For days now, my dogs have loved the car even more. Other cars don't like to park near us. Never one to name my cars, I'm thinking this one may be christened Pepe Le Pew.

Making Space

I’m sitting in my study, a strange and jumbled room, the last in the house papered in one of the tiny florals beloved by the last owner. It is the least offensive of the tiny florals, which is probably why it has lasted this long. Functional in a haphazard way, the room has too much furniture and is the only reasonable place in the house for the treadmill. I’m looking at the room, and I’m trying to figure out what would make it a more pleasant place to sit on a sunny Sunday afternoon.

Clearly the first step is to move out everything that is not immediately important to the room’s best use. (We will work around the treadmill for now.) Since I am no longer attempting to run a business from this room, I don’t need as many shelves, but which should go? The tall ones that add a library feel? Or the waist-high deeper ones that accommodate piles of paperwork so nicely? Is there room somewhere for a cozy chair for reading here? Is it time to give up on my tall armoire that was made from a kit and still is missing its doors? Should I put some of the shelves in the closet? Can I really work around the treadmill? Will I ever know what storage I need unless I actually sort out piles of old paperwork?

So many questions, but only one real answer: clear out the old. Only then will it be possible to imagine the new.
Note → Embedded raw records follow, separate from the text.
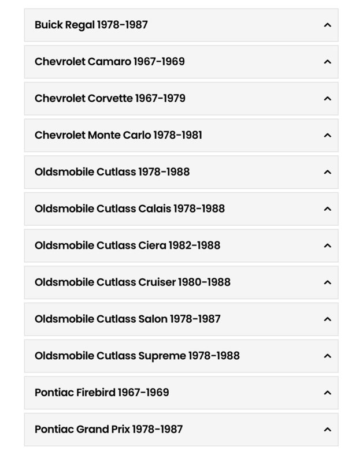Toggle the Buick Regal 1978-1987 chevron icon
Screen dimensions: 363x462
tap(327, 25)

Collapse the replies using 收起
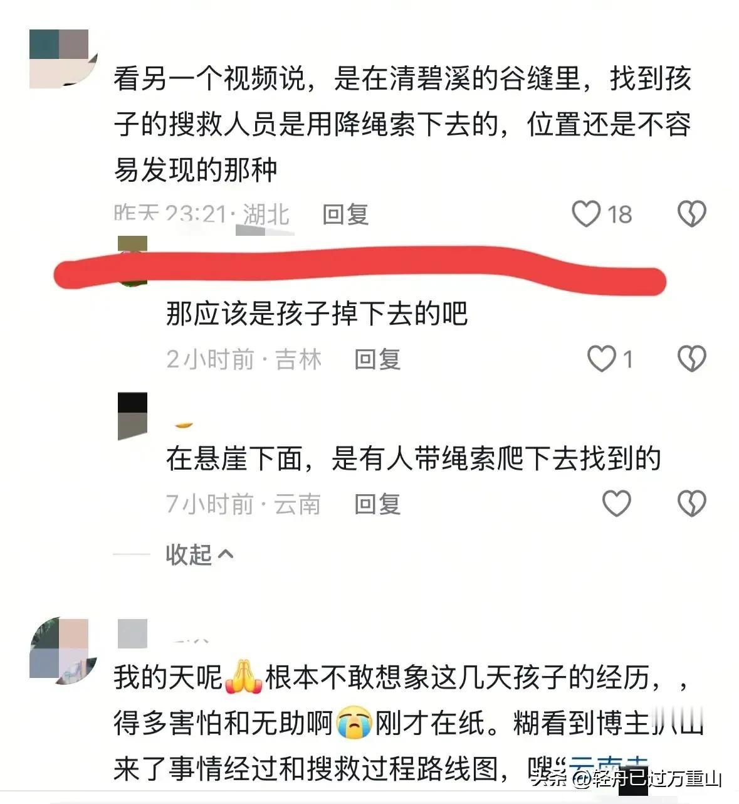coord(199,554)
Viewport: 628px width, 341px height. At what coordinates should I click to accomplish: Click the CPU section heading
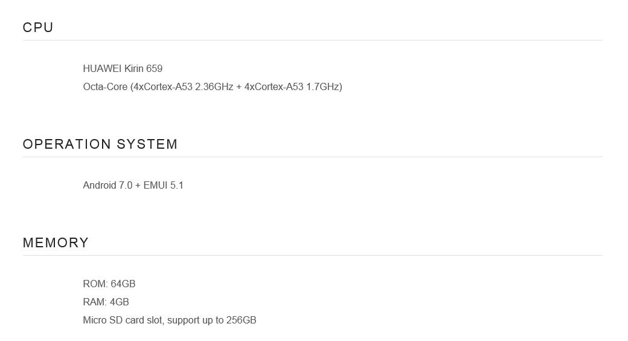tap(38, 28)
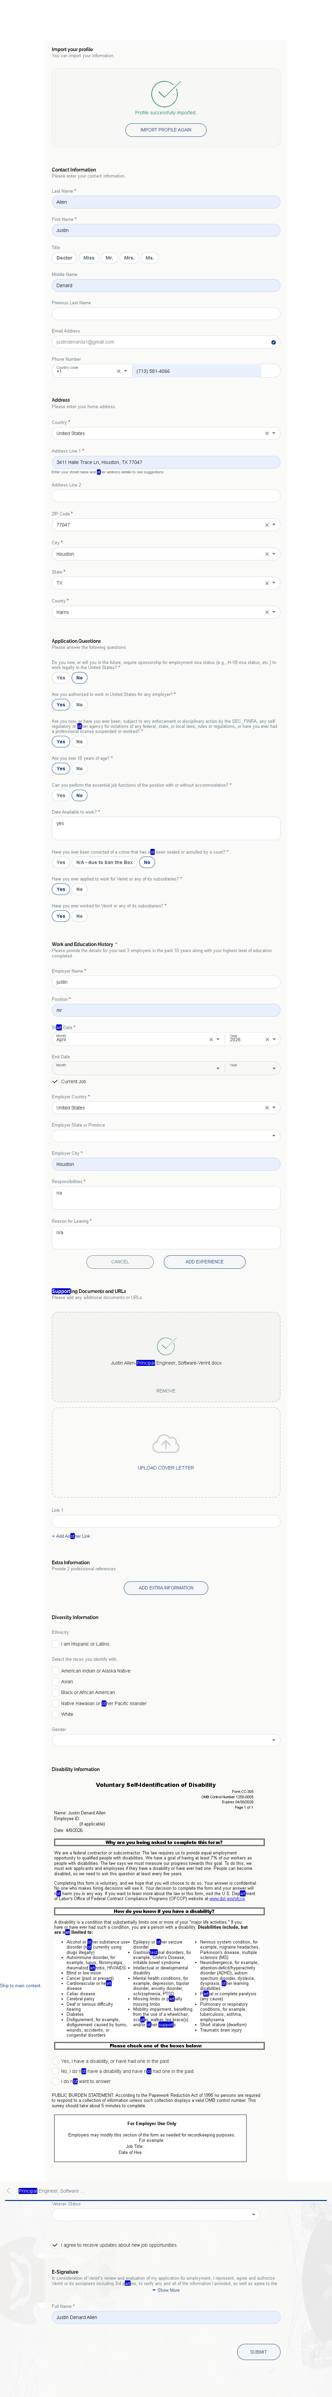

I’m craving a new house project, something that takes my personal space to a new level of function and comfort, but I can’t see my way to it. For now, it’s prep work and waiting for inspiration—my least favorite (though essential) part of the creative process.

Funny, I didn’t see the answer before I started writing, but now I do. Not the whole answer, not yet. But it is time for the last of the tiny florals to go. I have the wallpaper already, purchased when I moved in almost eight years ago. A mellow yellow with a small abstract repeat, suitable for a study or a bedroom. I think the armoire goes upstairs, maybe the treadmill, too. Keep the tall shelves, and move them to a different wall, no longer in front of the second bathroom door. Put one set of the lower shelves in the closet, the other two out in the mudroom, which needs more function of its own. Give away extra electronic equipment. Clear out, clean up, wallpaper and paint. It’s a plan.
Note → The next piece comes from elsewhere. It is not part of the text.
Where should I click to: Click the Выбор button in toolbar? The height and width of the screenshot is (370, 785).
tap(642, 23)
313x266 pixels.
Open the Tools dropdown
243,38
I wish the shape of my new life were as easy to discern. In a strange twist, I was accused last week of “liking my job too much.” I do like my job a lot. I think I am well suited to it. I like getting out into the community and finding out about projects, then doing what I can to help them along. I like my colleagues. I pad around in my sock feet most of the day, leading some of my colleagues to offer to take up a collection to buy me shoes. And most of all, I like that part where every two weeks, the federal government zaps money into my bank account. Whoo-ee! I think long term federal employees have lost track of the value of a regular paycheck and outstanding benefits, but it is all new and exciting to me.

Yes, I like my job, and I like my routine of walking in the early morning. I like my commute, and I am re-adjusting to having forty hours of my week scheduled for me. But it’s the rest of it I can’t quite envision yet. Who do I hang around with? What thoughts and dreams and activities make me who I will be? It’s stunning how much of our lives change with the change of a job.

One thing I am letting go is the church I have attended more off than on for the past eight years. I was there pretty religiously for a year, then got busy with economic development and lapsed, and finally went back about a year ago. The people are pleasant enough, though not particularly friendly, but then we are in New England. But I am missing there the hands-on connection to the broader community and the intellectual exchange that I had in a past church experience. I kept hoping that I would come to appreciate this church for what it is, but the spark doesn’t seem to be there, at least not for me. Time to stop. Time to open up that time in the week and see what new feathered thing presents itself in my life. Doing the same thing over and over doesn’t leave room for hope or for charity.

I wonder, is there something I am missing? Is there something I need to finish in order to be able to move forward? I really don’t know, and all I can do is clear out the old in order to make room for what is to come. This in itself is an exercise in hope.

Meanwhile, I think I will move out furniture and get rid of that last tiny print wallpaper. Then maybe I will be able to see the possibilities.